Thyroid dysfunction - physiology of impact on reproduction
Thyroid hormones are essential for fetal development.
A review on the thyroid function and reproduction concluded that thyroid hormone disorders and increased Thyroid peroxidase (TPO) antibodies (TPOAb) are associated with disturbed folliculogenesis, spermatogenesis, fertilization and embryogenesis, supporting an important role for thyroid hormone disorders and thyroid autoimmunity in subfertility and pregnancy loss.
Thyroid dysfunction and RPL
Thyroid screening (TSH) is recommended in women with RPL. (ESHRE, RCOG, ASRM )

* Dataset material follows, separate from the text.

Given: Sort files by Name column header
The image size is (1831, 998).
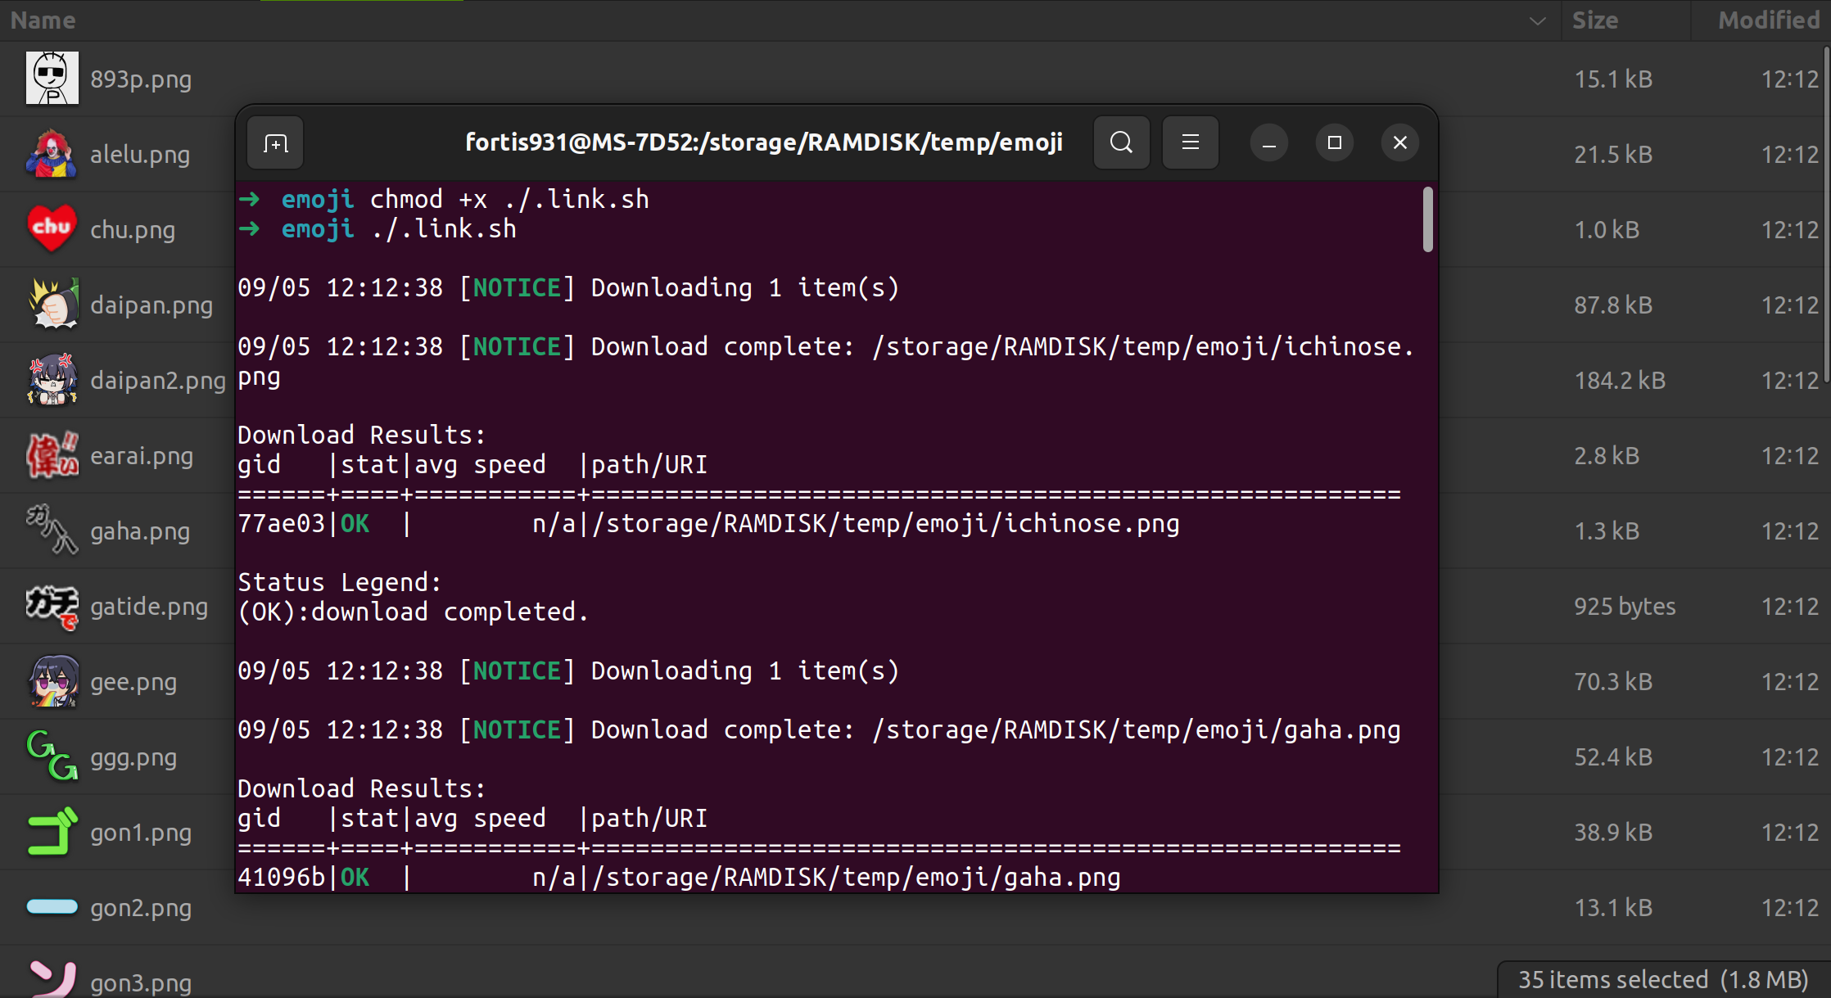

Abnormal TSH levels should be followed up by T4 testing.
ASRM only recommend TSH not TPO antibodies unless abnormal.
There is a meta-analysis showing a link between TPO antibodies and RPL. Even with euthyroidism.
PCOS and RPL
Assessment of PCOS, fasting insulin and fasting glucose is not recommended in women with RPL to improve next pregnancy prognosis. (++– Strong).
PCOS - association with RPL - metformin may prevent sporadic PL but no evidence for RPL.

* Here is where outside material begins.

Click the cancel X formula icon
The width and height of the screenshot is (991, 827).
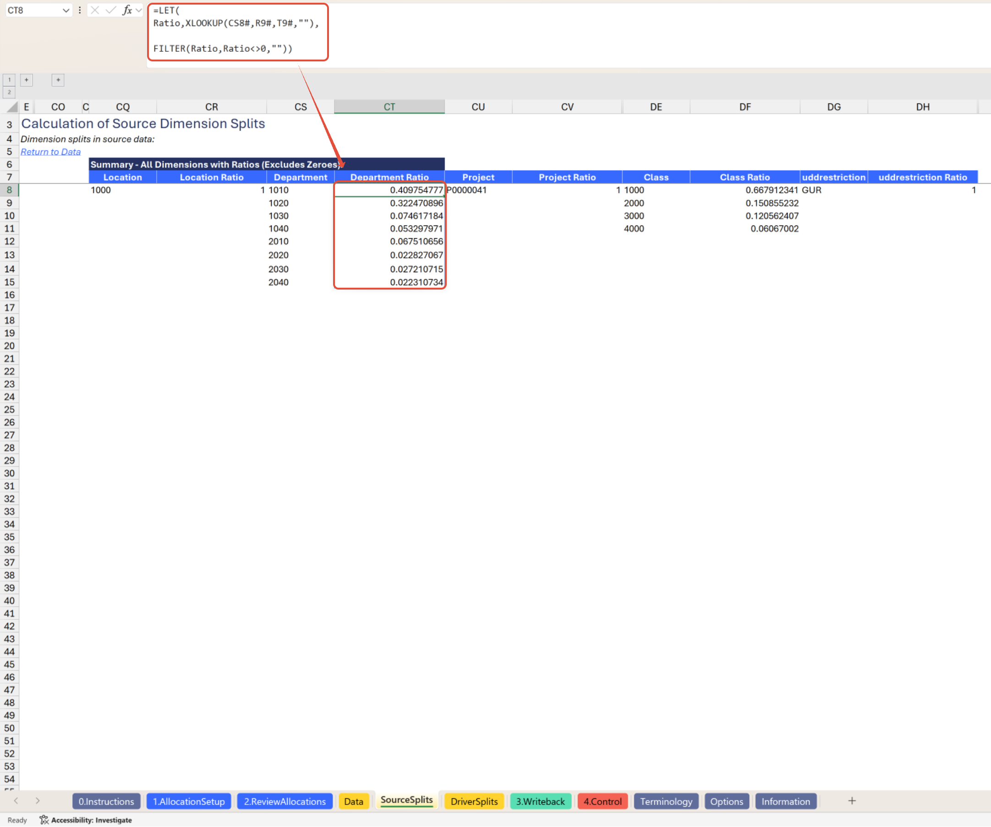(x=95, y=10)
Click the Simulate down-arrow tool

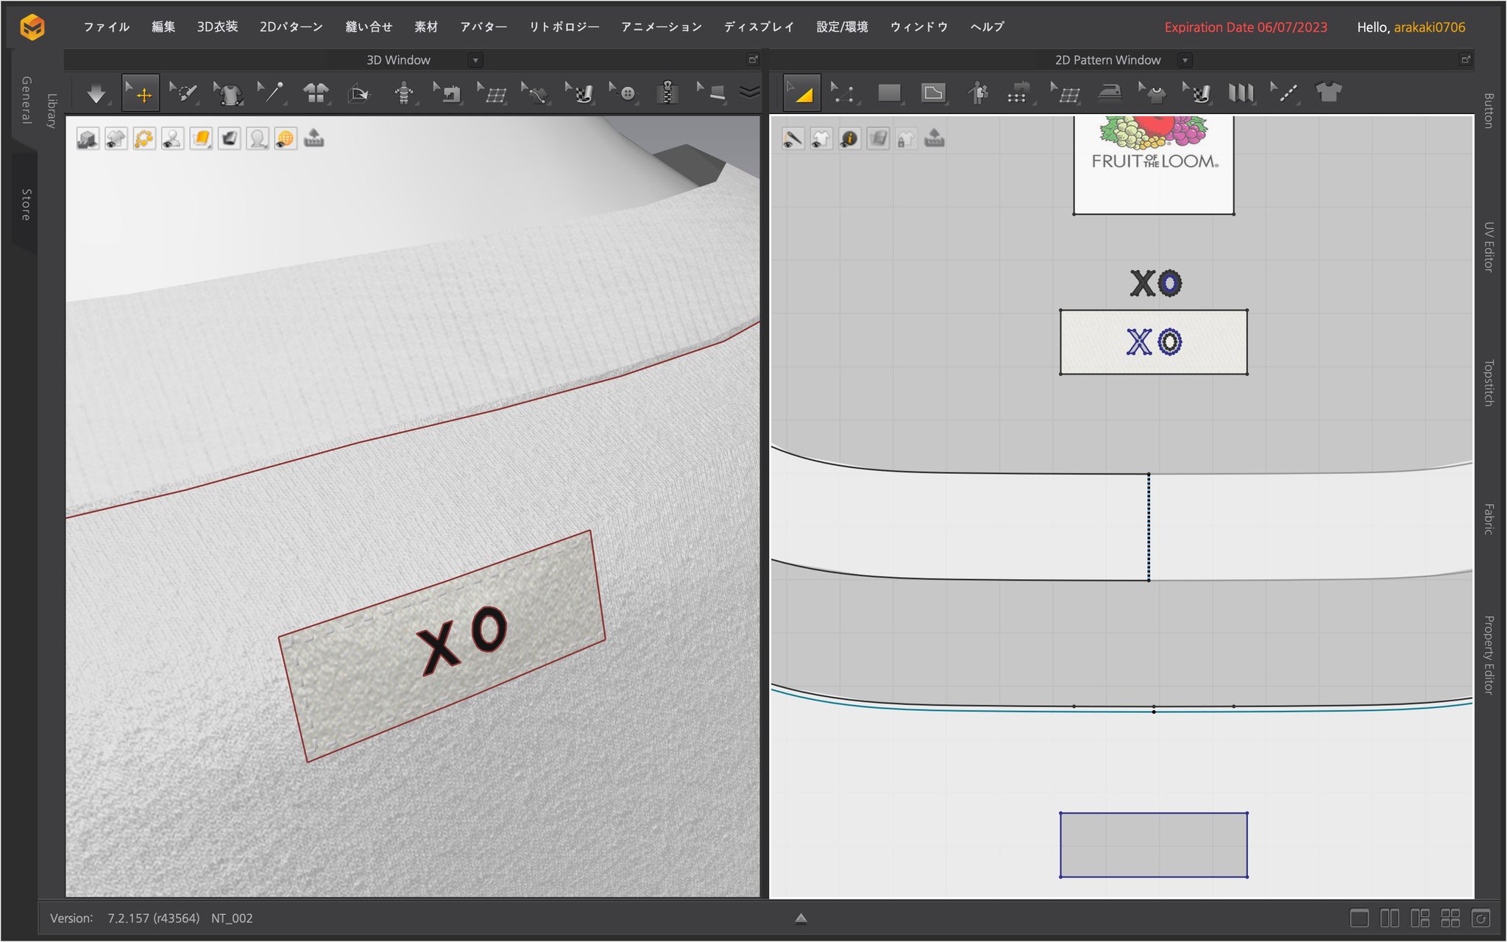click(x=96, y=93)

Insulin resistance had been associated wtih RPL OR 3.6.
Prolactin testing and RPL
Not recommended unless there are clinical symptoms of hyperprolactinaemia. (oligomenorrhoea/amenorrhoea)
Ovarian reserve testing in RPL
Not routinely recommended (++– strong)
Meta-analysis 15 studies - found that more women with RPL seemed to have DOR as compared to controls (AMH: OR = 2.77; 95%CI 1.41-5.46; AFC: OR = 2.45; 95%CI 1.16-5.19). The reviewers further concluded that more studies are needed to make any
conclusions on the prognostic value in the management of women with RPL. However, their results were not adjusted for the effect of age in the original studies.